Can you carry on the court passage about the detention challenge under the European Arrest Warrant Act, 2003, picking up after its final sentence?

### Document passage
==============================

An application has now been made on his behalf for his release pursuant to Article 40.4.2 of the Constitution, and it is contended by Kieran Kelly BL, on his behalf, that his detention is unlawful. It is contended that in this case, following the coming into force of the European Arrest Warrant Act, 2003 ("the 2003 Act") on the 1st January 2004, the applicant cannot be dealt with, as he has been, under the provisions of Part III of the 1965 Act, as amended, since that Part has been repealed by Section 50 of the 2003 Act, and remains in force only in certain circumstances set forth in section 50 (2) (a) and (b) of the 2003 Act, and which, in the applicant's submission, do not apply in this case. As a result it is submitted that the Assistant Commissioner of An Garda Siochana who endorsed these warrants on the 2nd January 2004 was not entitled to do so pursuant to the provisions of section 43 of the 1965 Act, since that section was spent since the previous day, the 1st January 2004.
Section 1(2) of the 2003 Act states clearly that the Act comes into operation on the 1st January 2004.
Section 4(1) of the 2003 Act provides that subject to subsections (2) and (3) (which are not relevant to this application), "this Act shall apply in relation to an offence, whether committed or alleged to have been committed before or after the commencement of this Act."
These offences, as I have already referred to, are alleged to have been committed between September 2001 and January 2002, so they are clearly before the commencement of the Act.

==============================

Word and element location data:
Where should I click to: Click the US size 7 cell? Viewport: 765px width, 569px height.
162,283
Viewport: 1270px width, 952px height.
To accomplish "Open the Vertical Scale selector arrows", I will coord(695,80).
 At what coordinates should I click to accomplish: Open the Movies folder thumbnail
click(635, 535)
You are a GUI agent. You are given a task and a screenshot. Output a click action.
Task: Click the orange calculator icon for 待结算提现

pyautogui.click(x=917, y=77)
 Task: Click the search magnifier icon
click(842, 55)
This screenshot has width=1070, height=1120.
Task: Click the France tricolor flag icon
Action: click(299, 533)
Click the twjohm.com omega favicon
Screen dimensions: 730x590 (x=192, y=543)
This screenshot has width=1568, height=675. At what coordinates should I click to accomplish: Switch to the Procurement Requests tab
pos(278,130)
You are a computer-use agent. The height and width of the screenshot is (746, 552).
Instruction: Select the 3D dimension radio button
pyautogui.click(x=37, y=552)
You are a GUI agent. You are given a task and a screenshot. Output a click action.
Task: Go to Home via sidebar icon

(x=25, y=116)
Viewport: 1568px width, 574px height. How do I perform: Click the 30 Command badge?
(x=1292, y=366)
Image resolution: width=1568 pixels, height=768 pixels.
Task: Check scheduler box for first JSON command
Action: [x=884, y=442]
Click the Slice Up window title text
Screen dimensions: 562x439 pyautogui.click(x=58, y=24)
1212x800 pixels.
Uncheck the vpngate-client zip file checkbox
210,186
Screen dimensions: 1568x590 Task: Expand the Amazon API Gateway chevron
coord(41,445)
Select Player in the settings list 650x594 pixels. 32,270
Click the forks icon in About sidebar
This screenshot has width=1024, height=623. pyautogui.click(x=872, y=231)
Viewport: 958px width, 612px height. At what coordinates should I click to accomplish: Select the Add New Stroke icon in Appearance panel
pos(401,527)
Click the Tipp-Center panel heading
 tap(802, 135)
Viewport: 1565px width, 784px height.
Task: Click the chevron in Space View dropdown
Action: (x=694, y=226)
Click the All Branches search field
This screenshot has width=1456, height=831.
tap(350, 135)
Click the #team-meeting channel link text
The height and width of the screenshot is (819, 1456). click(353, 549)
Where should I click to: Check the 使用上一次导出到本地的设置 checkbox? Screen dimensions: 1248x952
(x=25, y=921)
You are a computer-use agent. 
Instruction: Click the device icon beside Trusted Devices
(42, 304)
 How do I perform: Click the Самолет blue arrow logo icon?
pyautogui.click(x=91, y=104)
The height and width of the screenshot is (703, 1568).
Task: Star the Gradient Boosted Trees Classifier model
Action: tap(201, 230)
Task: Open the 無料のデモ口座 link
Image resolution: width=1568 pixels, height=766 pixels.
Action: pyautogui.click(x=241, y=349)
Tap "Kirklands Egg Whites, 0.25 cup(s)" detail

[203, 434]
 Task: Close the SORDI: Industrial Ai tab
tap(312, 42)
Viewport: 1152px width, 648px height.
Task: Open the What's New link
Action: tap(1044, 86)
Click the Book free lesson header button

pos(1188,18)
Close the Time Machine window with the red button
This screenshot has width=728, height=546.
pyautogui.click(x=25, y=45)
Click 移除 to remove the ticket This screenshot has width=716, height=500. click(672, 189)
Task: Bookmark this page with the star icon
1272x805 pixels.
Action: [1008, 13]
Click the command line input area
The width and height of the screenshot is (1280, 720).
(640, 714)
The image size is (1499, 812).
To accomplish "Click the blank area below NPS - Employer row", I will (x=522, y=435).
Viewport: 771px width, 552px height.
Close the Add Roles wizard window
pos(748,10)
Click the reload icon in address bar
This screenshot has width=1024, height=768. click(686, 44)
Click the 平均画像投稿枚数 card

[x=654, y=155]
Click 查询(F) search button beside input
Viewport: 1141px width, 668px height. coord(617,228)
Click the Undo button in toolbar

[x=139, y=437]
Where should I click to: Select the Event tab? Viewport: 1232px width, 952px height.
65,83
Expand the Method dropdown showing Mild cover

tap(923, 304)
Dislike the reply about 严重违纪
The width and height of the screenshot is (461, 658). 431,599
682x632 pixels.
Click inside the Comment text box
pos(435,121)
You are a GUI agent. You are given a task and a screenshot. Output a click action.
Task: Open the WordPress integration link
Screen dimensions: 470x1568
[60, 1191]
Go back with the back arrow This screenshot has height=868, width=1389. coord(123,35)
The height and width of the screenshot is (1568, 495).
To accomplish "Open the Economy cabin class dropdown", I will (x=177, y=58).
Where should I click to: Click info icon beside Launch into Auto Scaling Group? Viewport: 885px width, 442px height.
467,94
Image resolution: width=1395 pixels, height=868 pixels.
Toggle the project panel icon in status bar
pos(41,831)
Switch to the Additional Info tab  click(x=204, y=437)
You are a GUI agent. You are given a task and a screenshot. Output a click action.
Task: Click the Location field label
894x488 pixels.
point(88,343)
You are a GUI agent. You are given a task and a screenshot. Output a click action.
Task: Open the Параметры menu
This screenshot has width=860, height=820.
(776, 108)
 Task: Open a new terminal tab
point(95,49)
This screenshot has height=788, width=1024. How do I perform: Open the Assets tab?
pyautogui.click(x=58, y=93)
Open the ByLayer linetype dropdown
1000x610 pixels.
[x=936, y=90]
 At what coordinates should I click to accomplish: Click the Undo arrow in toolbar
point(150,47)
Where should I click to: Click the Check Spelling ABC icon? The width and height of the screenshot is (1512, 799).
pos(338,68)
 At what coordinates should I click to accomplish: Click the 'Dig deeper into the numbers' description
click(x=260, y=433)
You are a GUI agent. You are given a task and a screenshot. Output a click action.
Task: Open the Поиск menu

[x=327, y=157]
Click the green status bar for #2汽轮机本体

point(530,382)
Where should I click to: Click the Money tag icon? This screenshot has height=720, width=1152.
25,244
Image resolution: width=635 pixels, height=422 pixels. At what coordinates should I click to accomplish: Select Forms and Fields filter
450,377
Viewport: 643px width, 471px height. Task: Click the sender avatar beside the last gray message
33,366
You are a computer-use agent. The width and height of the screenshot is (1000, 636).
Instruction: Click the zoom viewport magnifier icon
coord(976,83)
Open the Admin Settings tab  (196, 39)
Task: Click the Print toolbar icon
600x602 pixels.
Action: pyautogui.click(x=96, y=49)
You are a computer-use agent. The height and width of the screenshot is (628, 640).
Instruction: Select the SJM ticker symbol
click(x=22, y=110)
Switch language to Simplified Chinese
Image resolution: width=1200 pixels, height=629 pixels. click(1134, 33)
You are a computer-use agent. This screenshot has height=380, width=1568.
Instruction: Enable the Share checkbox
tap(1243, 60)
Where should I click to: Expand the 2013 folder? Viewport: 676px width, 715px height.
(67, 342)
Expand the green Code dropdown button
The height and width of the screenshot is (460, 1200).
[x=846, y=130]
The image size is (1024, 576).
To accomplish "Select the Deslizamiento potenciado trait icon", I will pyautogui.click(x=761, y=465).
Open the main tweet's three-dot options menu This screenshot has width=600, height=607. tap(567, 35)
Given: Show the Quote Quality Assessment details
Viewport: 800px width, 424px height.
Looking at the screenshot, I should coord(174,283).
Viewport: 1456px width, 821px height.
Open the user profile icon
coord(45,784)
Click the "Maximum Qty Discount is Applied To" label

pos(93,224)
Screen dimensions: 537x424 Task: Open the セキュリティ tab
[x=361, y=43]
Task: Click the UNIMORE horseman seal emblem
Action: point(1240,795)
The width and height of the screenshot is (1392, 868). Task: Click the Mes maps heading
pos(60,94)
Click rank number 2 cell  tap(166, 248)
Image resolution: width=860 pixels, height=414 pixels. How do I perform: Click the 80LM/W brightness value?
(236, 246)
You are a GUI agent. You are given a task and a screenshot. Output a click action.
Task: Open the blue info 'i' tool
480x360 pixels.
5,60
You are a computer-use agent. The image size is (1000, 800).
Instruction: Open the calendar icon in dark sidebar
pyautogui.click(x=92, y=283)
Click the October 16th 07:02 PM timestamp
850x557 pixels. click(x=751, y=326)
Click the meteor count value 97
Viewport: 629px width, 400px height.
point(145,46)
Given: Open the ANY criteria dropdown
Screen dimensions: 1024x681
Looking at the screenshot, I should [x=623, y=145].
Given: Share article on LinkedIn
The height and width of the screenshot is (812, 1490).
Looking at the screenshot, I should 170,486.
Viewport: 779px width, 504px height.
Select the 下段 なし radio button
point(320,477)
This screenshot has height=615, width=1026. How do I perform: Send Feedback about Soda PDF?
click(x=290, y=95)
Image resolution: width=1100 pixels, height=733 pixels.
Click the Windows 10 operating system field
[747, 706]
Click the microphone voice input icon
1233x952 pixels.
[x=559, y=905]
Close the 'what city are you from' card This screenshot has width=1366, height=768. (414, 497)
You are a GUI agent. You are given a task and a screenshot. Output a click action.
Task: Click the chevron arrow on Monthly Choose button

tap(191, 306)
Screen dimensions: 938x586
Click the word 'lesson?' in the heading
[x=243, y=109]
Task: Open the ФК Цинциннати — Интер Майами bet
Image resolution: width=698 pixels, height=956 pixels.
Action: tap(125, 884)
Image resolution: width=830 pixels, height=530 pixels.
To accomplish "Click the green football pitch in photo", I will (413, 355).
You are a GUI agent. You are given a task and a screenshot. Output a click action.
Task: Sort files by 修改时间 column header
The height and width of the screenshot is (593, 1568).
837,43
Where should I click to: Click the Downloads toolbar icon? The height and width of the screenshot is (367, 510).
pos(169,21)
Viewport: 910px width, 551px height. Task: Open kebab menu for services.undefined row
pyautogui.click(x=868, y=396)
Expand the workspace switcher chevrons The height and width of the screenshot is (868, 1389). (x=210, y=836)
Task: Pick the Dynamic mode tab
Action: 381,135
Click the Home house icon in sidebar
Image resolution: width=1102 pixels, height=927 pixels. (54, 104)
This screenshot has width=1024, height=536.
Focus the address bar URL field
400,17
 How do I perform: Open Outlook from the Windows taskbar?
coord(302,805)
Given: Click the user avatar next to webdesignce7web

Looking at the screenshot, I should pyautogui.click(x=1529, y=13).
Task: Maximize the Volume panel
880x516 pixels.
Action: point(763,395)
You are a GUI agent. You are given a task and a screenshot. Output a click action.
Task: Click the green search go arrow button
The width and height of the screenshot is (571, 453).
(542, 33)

==============================

### Exercise response
However, section 50(2) of the 2003 Act provides as follows:
"50. – (2) Where, before the commencement of this Act, a warrant issued by a judicial authority in a place in which Part III of the Act of 1965 applies was –
(a) produced to the Commissioner of the Garda Siochana for the purposes of section 43 of the Act of 1965, or(b) endorsed for execution under that Part,
then, notwithstanding the repeal of the said Part III effected by subsection (1), that Part shall, on and after the said commencement, continue to apply in relation to that warrant and the person named in that warrant shall be dealt with under and in accordance with that Part."
In this case the evidence of Sgt Michael Heffernan of An Garda Siochana is that these warrants were received in the office of The Commissioner of An Garda Siochana at Garda Headquarters from the Metropolitan Police on the 22nd December 2003. He has stated that upon receipt of the warrants on that date, copies were sent to the Attorney General for the purpose of obtaining a direction, if any, from the Attorney General, as is required by Section 44 of the 1965 Act, as amended. Having heard back from the Attorney General on the 24th December 2003, the warrants were duly endorsed by the Assistant Commissioner on the 2nd January 2004.
Of central importance in this application, therefore, is whether the receipt of the warrants in the office of the Commissioner of An Garda Siochana constitutes the warrants being "produced" for the purposes of section 43(1)(b) of the 1965 Act, and therefore also for the purposes of section 50 (2)(a) of the 2003 Act. If this is correct, then the applicant's detention is lawful, since the situation is covered by the transitional arrangements set forth in section 50(2) of the 2003 Act.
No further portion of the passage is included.